Updated March 11, 2019 - 2:07 pm
WASHINGTON — A Trump administration request to revive the licensing process at Yucca Mountain includes funds to hire 77 lawyers and staff for the Nuclear Regulatory Commission to adjudicate “contentions” to the Energy Department’s application to build the facility in Nevada, officials said Monday.
The Trump administration blueprint for fiscal year 2020, which begins Oct. 1, includes $116 million for the Department of Energy and $38.5 million for NRC to restart the process that was stalled in 2010 when the Obama administration withdrew money to stop the legal proceedings.
Those requests are similar to Trump administration requests the past two budgets, which were rejected in the Senate.
Energy’s request for $116 million for nuclear waste storage includes reviving the licensing process for the Yucca Mountain application and funding an interim storage program. Details on the proposed spending are expected to be released next week.

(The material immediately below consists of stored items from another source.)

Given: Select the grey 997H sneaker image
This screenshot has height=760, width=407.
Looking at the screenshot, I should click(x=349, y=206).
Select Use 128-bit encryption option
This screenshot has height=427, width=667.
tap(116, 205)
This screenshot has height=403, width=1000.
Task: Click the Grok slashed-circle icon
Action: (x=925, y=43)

NRC officials said they were seeking congressional authorization for $38.5 million from the Nuclear Waste Fund, made up of fees paid by electricity consumers, to hire lawyers needed for the adjudication to “contentions” to the Energy Department application.
The state of Nevada has filed 218 contentions to the license, many of which challenge Energy Department research and analysis on potential groundwater and environmental contamination from storing radioactive waste at the Nye County geologic repository, located about 90 miles northwest of Las Vegas.
If the licensing process is restarted, stakeholders in the project would be able to file new contentions to the project, NRC officials said.
The state of Nevada, Gov. Steve Sisolak and members of the state’s congressional delegation have opposed developing Yucca Mountain, designated by Congress in 1987 as the location to permanently store nuclear waste produced by power plants and Navy reactors.